Pallamano, Prato riparte dalla serie B e dice addio alla storica accoppiata con il nome di AlPi

Cavicchiolo, tecnico dell'AlPi Prato

Cavicchiolo, tecnico dell'AlPi Prato

In silenzio, la pallamano pratese continua a lavorare. Nonostante il percorso obbligato che ha costretto la società a drastiche rinunce, i dirigenti stanno facendo il punto della situazione, in attesa di comunicare ufficialmente a breve il futuro. Quello che è certo è che si cambia nome. Da AlPi a Pallamano Prato. A settembre, saranno ufficializzati anche i nomi di coloro che comporranno i vertici societari. Resterà Sergio Cavicchiolo, che guiderà da head-coach la prima squadra (iscritta al campionato di serie B) e l’Under 18. Ai nastri di partenza della prossima stagione anche le altre squadre del settore giovanile, Under 16 e Under 14, che saranno affidate alle cure di Lorenzo Calamini (ex assistente di Zaim Kobilica nell’AlPi qualche anno fa). Nello staff tecnico, spazio anche al giovane Claudio Alunno. Insieme a queste squadre, ci sarà tanto vivaio, nella speranza di creare un movimento che sappia riportare tra qualche anno ai vertici della pallamano la città di Prato.
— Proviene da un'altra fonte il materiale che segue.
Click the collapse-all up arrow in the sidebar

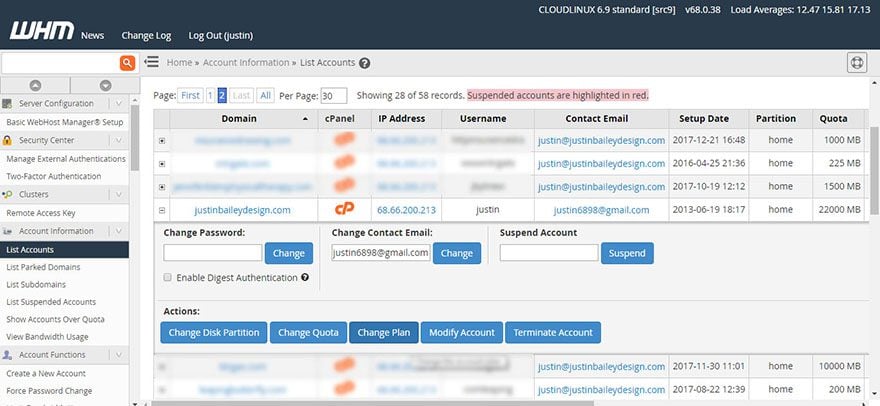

Insomma, niente è fermo anche se resta l’amarezza per un ciclo che si è chiuso improvvisamente e che ha regalato alla città importanti trionfi: due scudetti e due coppe Italia, nonché due partecipazioni alla Champions League. Momenti epici, bellissimi. Indelebili e che nemmeno questo obbligato ridimensionamento cancellerà.